Tim Thomas is off to one of the best historical starts in NHL history.
He is 9-1-0 with a .960 save percentage, good for first in the league, a GAA of 1.31, which is good for second and, even more impressively, has 4 shutouts in 11 games started. His only loss had his team shut out against the Ottawa Senators, a team the Bruins typically do very well against.
Despite the many wonderful things to be said about Thomas this year, his start may be more important for the future than the present. With the acquisition of Horton, the drafting of Seguin and the long-term lockups of many of their major stars, the Bruins are looking to be setup for many playoff runs over the next decade or so, assuming the team stays together.
One piece that may need to move over however, is Thomas. His contract alone would come close to solving the problem they are having staying under the cap.
Presently, he makes $5 million a year over the next three years. This year, despite fluctuations in the actual amount, the Bruins are approximately $7 million dollars over the cap.

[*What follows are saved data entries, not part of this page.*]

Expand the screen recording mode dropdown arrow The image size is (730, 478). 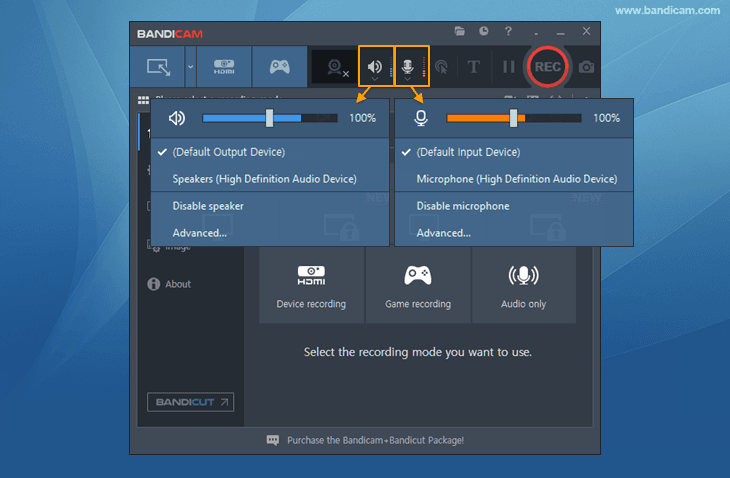point(190,67)
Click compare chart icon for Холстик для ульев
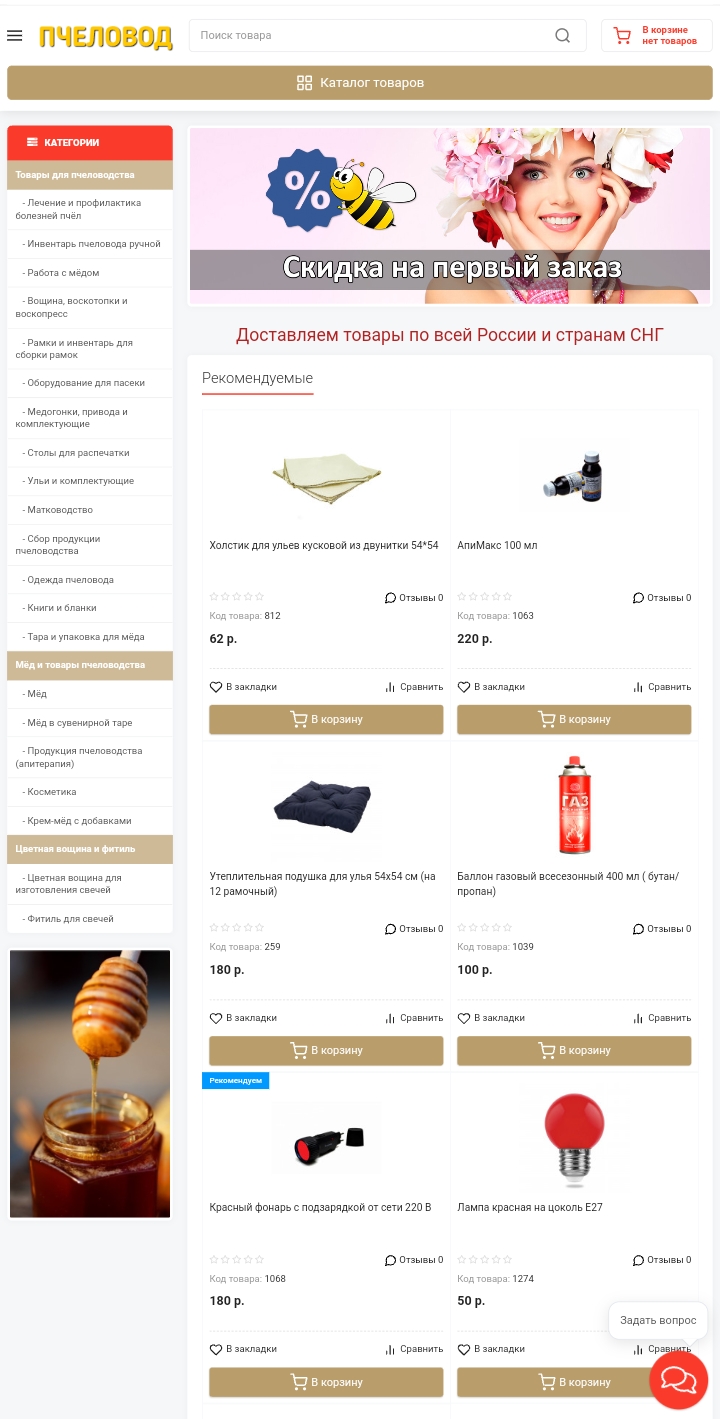The image size is (720, 1419). (x=390, y=687)
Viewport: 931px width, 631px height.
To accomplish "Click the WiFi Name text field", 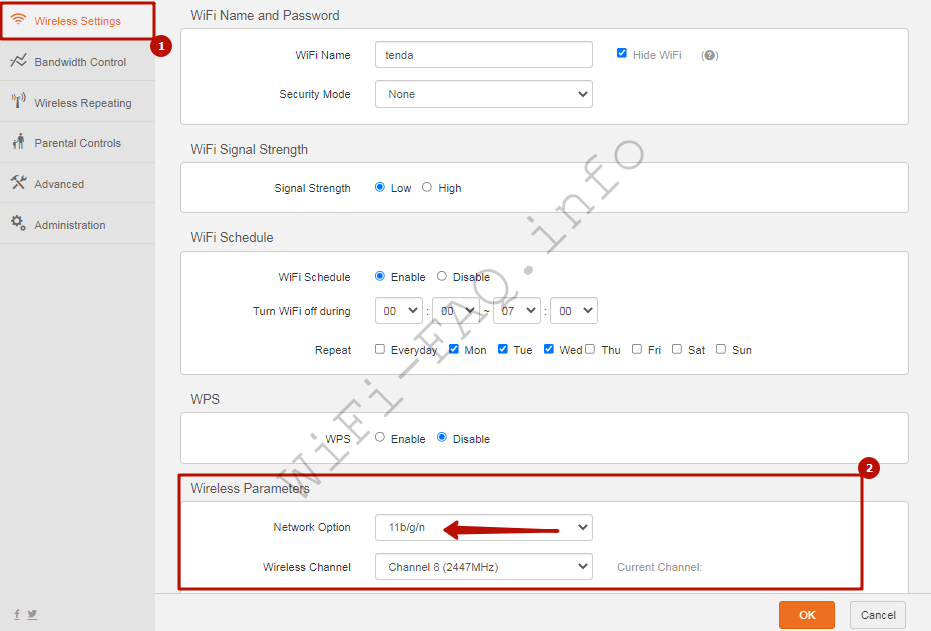I will 483,55.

With a combination of a Ryder contract at $2.5 million, the Bruins could be under the cap and bursting with talent at every level. Ryder had a mere 33 points last season and a -3 for a plus/minus thus far on the 2010-2011 season.
In his career, Ryder has only scored 30 goals twice. For a team with young talent and a cap situation, he may find himself real-estate shopping very soon.
The reason, of course, for all the news concerning this situation has been Rask’s play last season. In his first full season, he was 22-12-5 with a league-leading 1.97 GAA and also league-leading .931 save percentage.
He also single-handedly pulled his team into the playoffs before getting beaten in a seven-game series, where an injury-riddled Bruins team simply could not put away the Flyers for a chance to play in the conference finals against Montreal.
His record this year is 0-4-1. His GAA is not stellar at 2.75, but it has been his goal support which is simply awful.
They have scored nine total goals. Three of them came in a loss to the first-place Capitals, where he played a relief role for a porous Thomas, who was pulled after two periods of subpar play.
Rask has yet to play in back-to-back games this year and has typically played in the second part of short consecutive matchups. He realistically has lacked the chance to shine with his solid style of goaltending.
Thomas, the Vezina Trophy winner in the 2008-09 season, has proven that, despite his injury, there is still a lot of gas in the tank. This has made his stock rise exponentially.
In the eyes of the front office, this could mean his status has gone from untradable, overpaid backup to valuable commodity. Hopefully, this will lead to facilitating the acquisition of draft picks and possibly a young defenseman capable of taking some minutes off Chara’s plate.
The snag, of course, in all of this is Thomas’ one-way, no-trade clause, which gives him final say on any roster move.